■ **ANGEZEIGTER TEXT**:
====

25. April 2014

Meine Rede auf dem Ostermarsch 2014

Gemeinsam gegen den Export von Terror und Gewalt made in Germany!

Rede beim Mainz-Wiesbadener Ostermarsch am 19. April 2014 in Wiesbaden

Von Matthias Blöser, Friedensarbeiter von pax christi im Bistum Limburg

Es gilt das gesprochene Wort 

Liebe Friedensfreundinnen und Friedensfreunde,

Ich spreche hier als Friedensarbeiter der internationalen katholischen Friedensbewegung pax christi im Bistum Limburg und Koordinator der „Aktion Aufschrei – Stoppt den Waffenhandel“ im Rhein-Main-Gebiet, der Kampagne gegen Rüstungsexport.

Pax Christi setzt sich schon lange gegen Waffenhandel  ein, denn dieses Milliardengeschäft auf deutschem Boden schürt Terror und Gewalt in der Welt und fordert täglich neue Opfer.

Das Verbot von Rüstungsexporten und eine Umstellung von militärischer auf zivile Produktion ist zu Recht eine zentrale Forderung der Ostermärsche. Wie nötig der Einsatz gegen Waffenhandel ist, betont die „Aktion Aufschrei – Stoppt den Waffenhandel“ (www.aufschrei-waffenhandel.de) seit Mai 2011 erfolgreich. Diese Kampagne gegen Rüstungsexporte hat beim bundesweiten Aktionstag am 26. Februar 2012 bei einer Aktion vor dem Bundestag zugespitzt festgestellt: „Von Deutschland geht Krieg aus!“
Tatsächlich werden Menschen weltweit Tag für Tag Opfer deutscher Waffen und Kriegsgeräte - ganz ohne deutsche Truppen im Ausland. Und das in zunehmendem Maße. Deutschland ist laut dem Stockholm International Peace Research Institute (SIPRI) drittgrößter Rüstungsexporteur der Welt mit 7% Anteil am Welthandel (2009-2013; 2005-2009 10,7%). Seit 2001 haben sich die Rüstungsexporte von 367,3 Millionen Euro auf 2,12 Milliarden Euro im Jahr 2010 nahezu versechsfacht (Rüstungsexportbericht 2010). 2012 wurden Kriegswaffen im Wert von 946 Mio. € exportiert und Rüstungsexportgenehmigungen über insgesamt 8,9 Mrd. € erteilt. Es gibt relativ große Schwankungen in dem schmutzigen Geschäft. Trotz des prozentualen Rückgangs am Weltwaffenhandel auf 7% stellt der Rüstungsexport-bericht 2013 der Gemeinsamen Konferenz Kirche und Entwicklung (GKKE) fest:
„Deutschland hält seine Position auf dem Weltrüstungsmarkt und gehört gemeinsam mit anderen EU-Staaten zu den größten Produzenten“.

====

■ **VORLIEGENDES MATERIAL**:

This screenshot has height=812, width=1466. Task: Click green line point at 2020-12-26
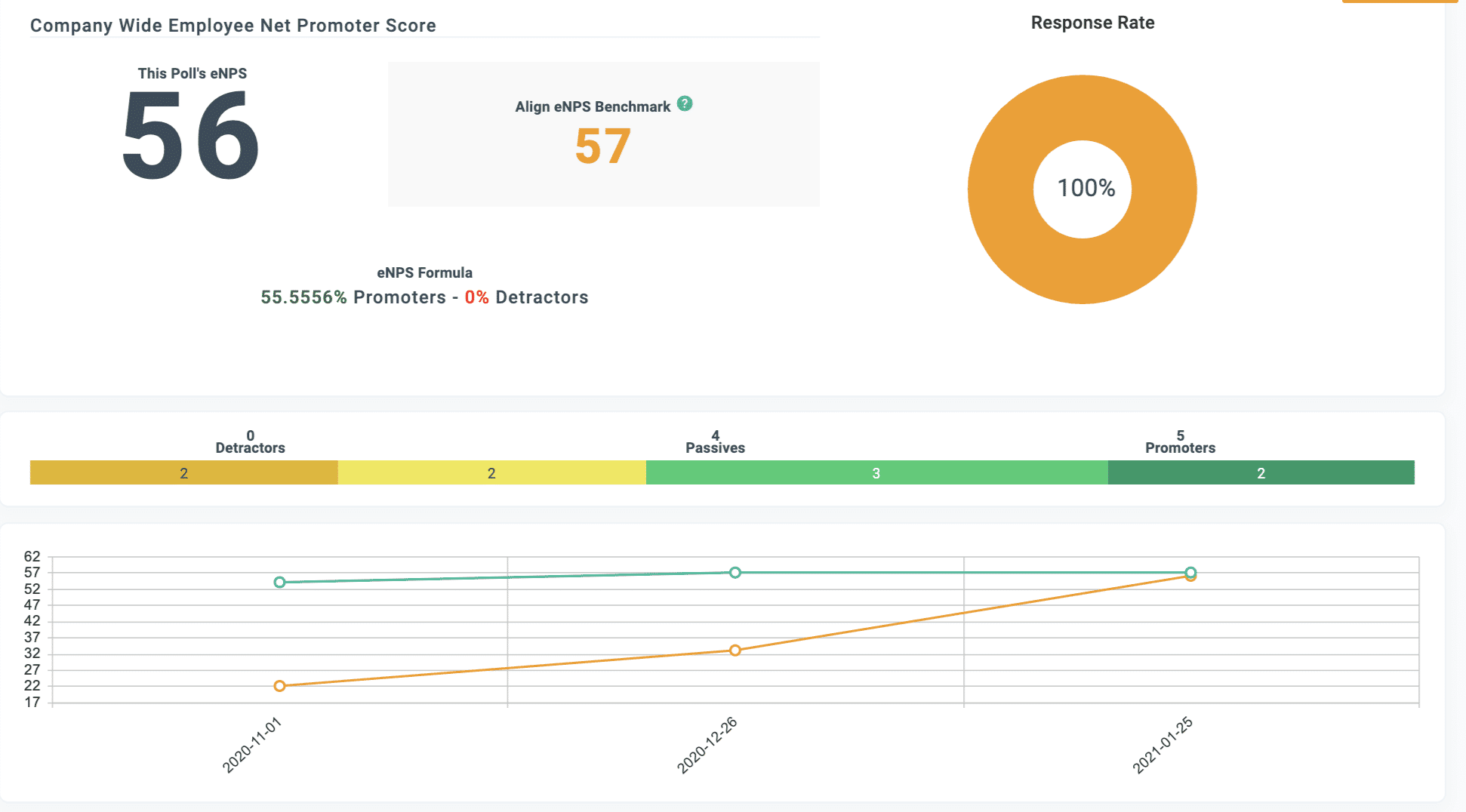pos(735,573)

====

■ **GESTELLTE AUFGABEN**:
1: Stimmen die folgenden Aussagen mit der Ostermarschrede überein? Antworte jeweils mit Ja oder Nein und zitiere die entscheidenden Worte wörtlich. (a) Nach SIPRI ist Deutschland der drittgrößte Rüstungsexporteur der Welt. (b) Die „Aktion Aufschrei – Stoppt den Waffenhandel“ ist seit Mai 2012 aktiv. (c) 2012 wurden Kriegswaffen im Wert von 2,12 Milliarden Euro exportiert.
2: Gib aus der Ostermarschrede den Abschnitt wörtlich wieder, beginnend mit „Rede beim Mainz-Wiesbadener“ und weiter bis einschließlich „täglich neue Opfer.“.

■ **ERWARTETE ANTWORTEN**:
1:
(a) Ja: „Deutschland ist laut dem Stockholm International Peace Research Institute (SIPRI) drittgrößter Rüstungsexporteur der Welt“
(b) Nein: „seit Mai 2011 erfolgreich“
(c) Nein: „2012 wurden Kriegswaffen im Wert von 946 Mio. € exportiert“

2:
Rede beim Mainz-Wiesbadener Ostermarsch am 19. April 2014 in Wiesbaden

Von Matthias Blöser, Friedensarbeiter von pax christi im Bistum Limburg

Es gilt das gesprochene Wort 

Liebe Friedensfreundinnen und Friedensfreunde,

Ich spreche hier als Friedensarbeiter der internationalen katholischen Friedensbewegung pax christi im Bistum Limburg und Koordinator der „Aktion Aufschrei – Stoppt den Waffenhandel“ im Rhein-Main-Gebiet, der Kampagne gegen Rüstungsexport.

Pax Christi setzt sich schon lange gegen Waffenhandel  ein, denn dieses Milliardengeschäft auf deutschem Boden schürt Terror und Gewalt in der Welt und fordert täglich neue Opfer.